ノードスパイアと操艦指導
その様子を横から覗き込んでいたエルデが、ぽつりと口を開く。
「ちょっと不思議に思ったんすけど……どうして、IDって消されないんすか?」
その問いに、グレゴはすぐさま首を振った。顔をしかめ、わずかに身を乗り出す。
「消されねぇんじゃねぇ、消せねぇんだ。タグ情報ってのはな、原則“上書き”はできても、“削除”は不可能な設計になってる」
その声には、先ほどまでの冗談めいた調子が消えていた。わずかに低く、言葉の端に警告めいた重さがにじんでいる。
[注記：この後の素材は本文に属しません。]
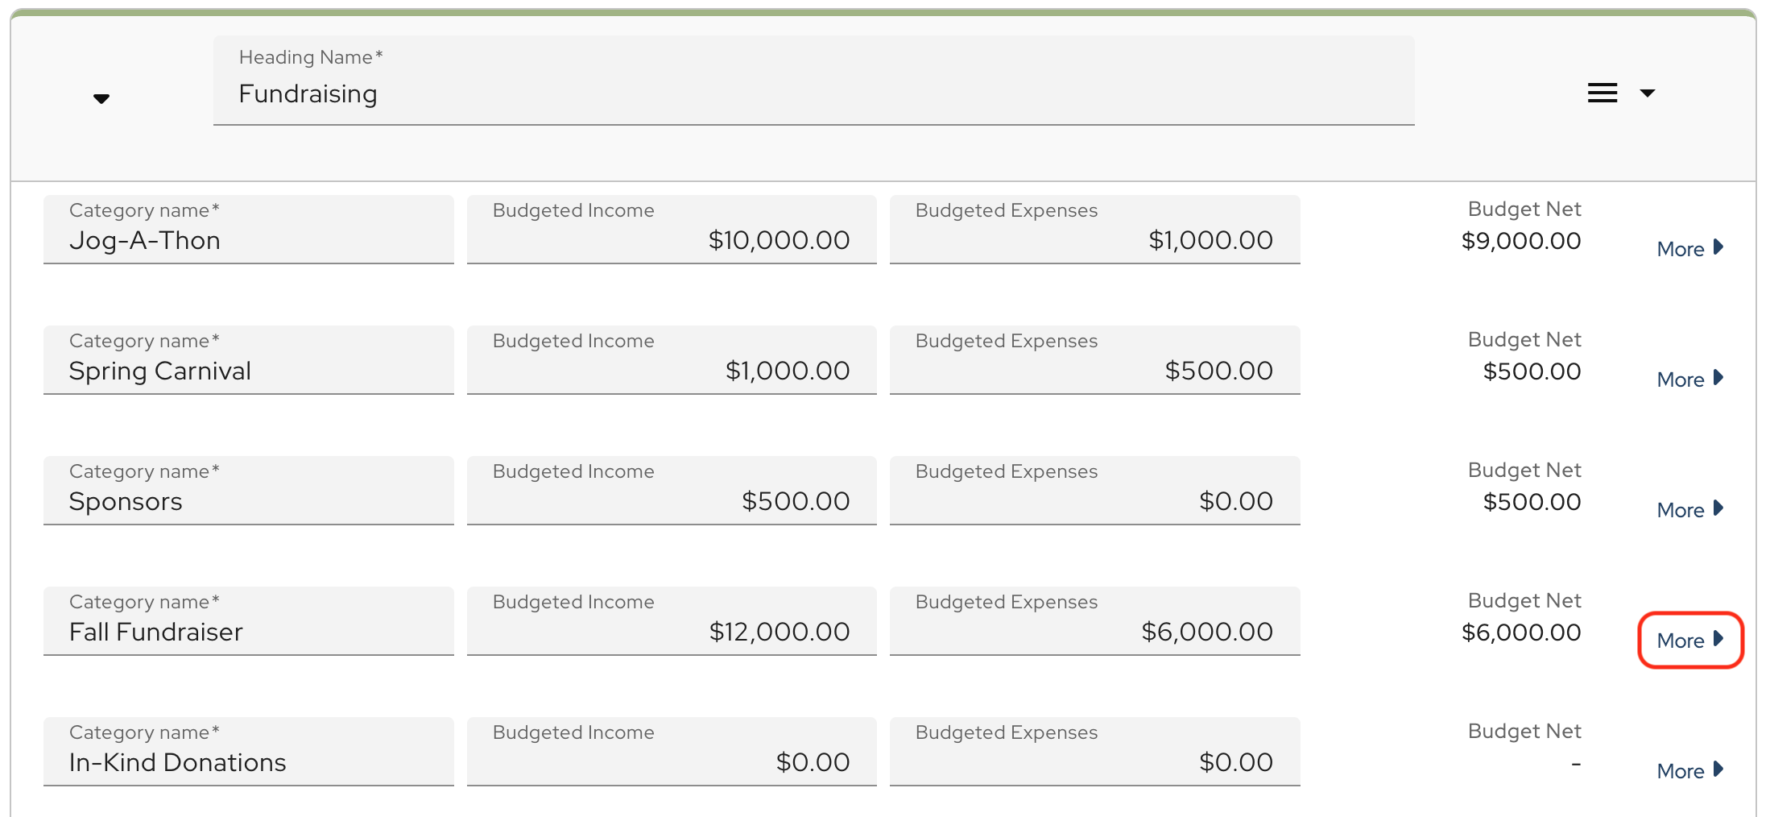
Task: Open More for In-Kind Donations
Action: point(1689,771)
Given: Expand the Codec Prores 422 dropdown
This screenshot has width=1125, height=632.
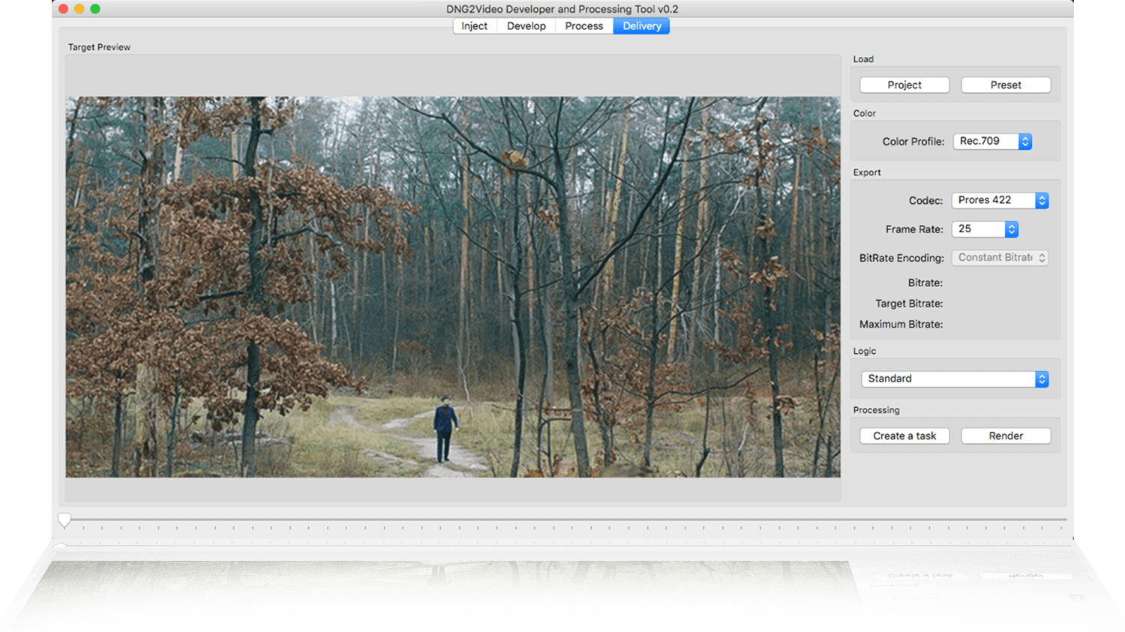Looking at the screenshot, I should coord(1000,201).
「無理に消そうとすりゃ、その戦艦や機体そのものが停止する。セーフロックが作動して、起動そのものが無効になる構造だ。……ギルドの認証を通さなきゃ、上書きすらできねぇようになってる」
「なるほど……不正を防ぐってことですね」
クロは静かに頷きながら、続けて問いを重ねた。
「でも……それなら、私が使ってる“偽装ID”は? 本来の登録とは違う情報になってますよね?」
一瞬、グレゴの眉がぴくりと動いた。それから、カウンター越しに身を寄せ、声をひそめる。
「……おい、そういう話はここ以外ですんなよ?」
呆れたような目でクロを見やりながら、肩をすくめる。
「まあ、察しはついてるさ。アヤコちゃんが、うまいこと組み込んだんだろ。お前専用の端末に、な」
クロは言葉を返さず、視線を落とした。その口元には、わずかに意味を含んだ笑みが浮かんでいる。
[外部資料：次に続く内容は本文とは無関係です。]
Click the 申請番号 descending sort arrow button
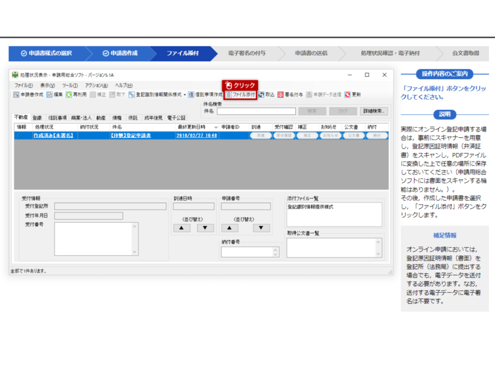Viewport: 495px width, 372px height. 261,228
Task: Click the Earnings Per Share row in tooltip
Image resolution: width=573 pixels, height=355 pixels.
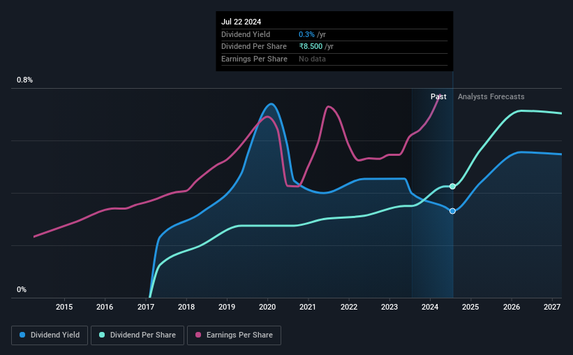Action: click(x=334, y=59)
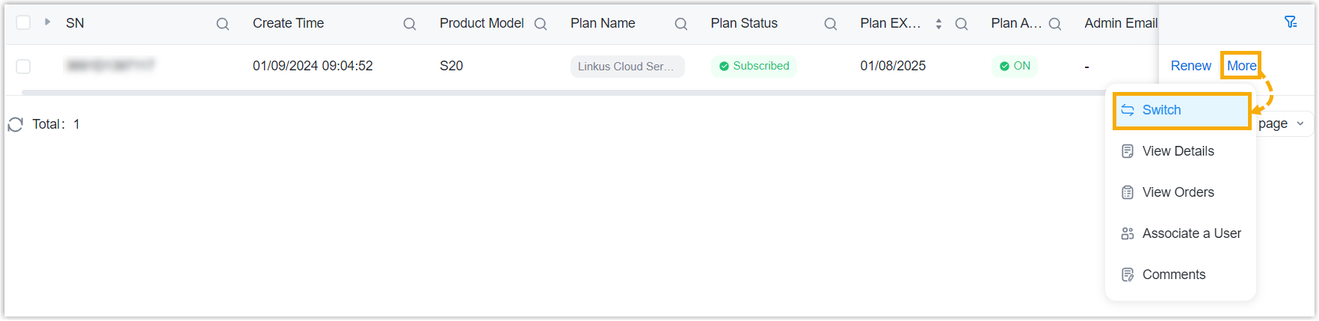Click Plan Name column search icon
The height and width of the screenshot is (321, 1319).
click(681, 24)
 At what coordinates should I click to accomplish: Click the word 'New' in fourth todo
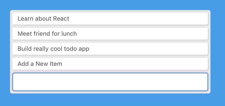click(42, 64)
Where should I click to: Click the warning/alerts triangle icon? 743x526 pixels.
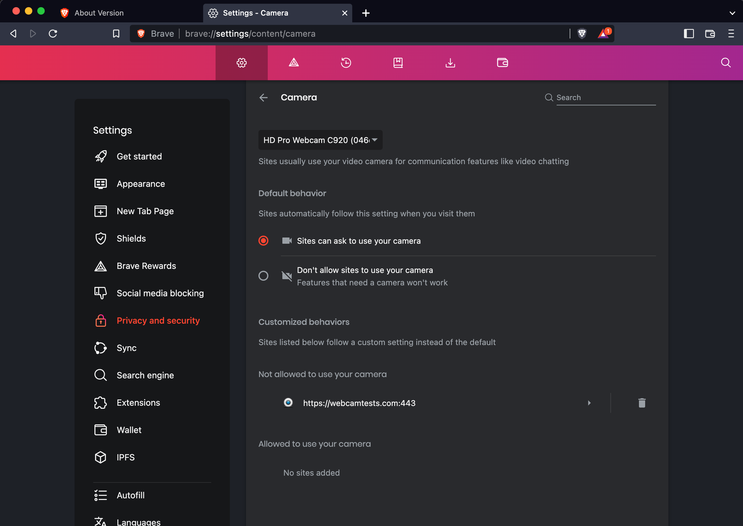[294, 63]
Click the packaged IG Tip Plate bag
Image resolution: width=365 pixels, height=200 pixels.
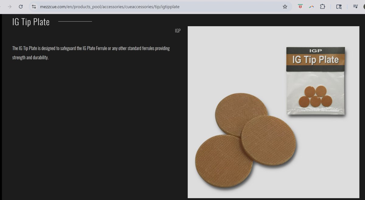coord(315,100)
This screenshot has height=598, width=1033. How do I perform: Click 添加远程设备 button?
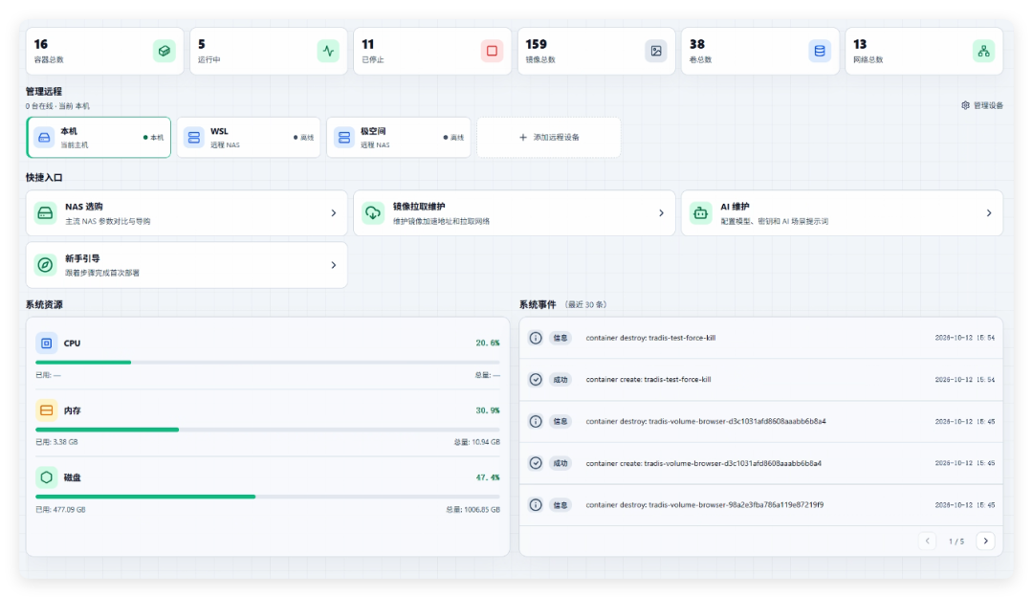pyautogui.click(x=549, y=137)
「逆に言えば、それだけ小型ってことだ。IDタグなんて今じゃ米粒以下のサイズだ。極端な話、皮膚の下に埋め込めるくらいにはな」
「……便利ですね。だからこそ、怖いとも言えますけど」
「そうだな。便利ってのは、得てして危ういもんだ」
グレゴの声に、一瞬だけ重たさが宿る。その空気のなかで、ふとエルデが真顔で頷いた。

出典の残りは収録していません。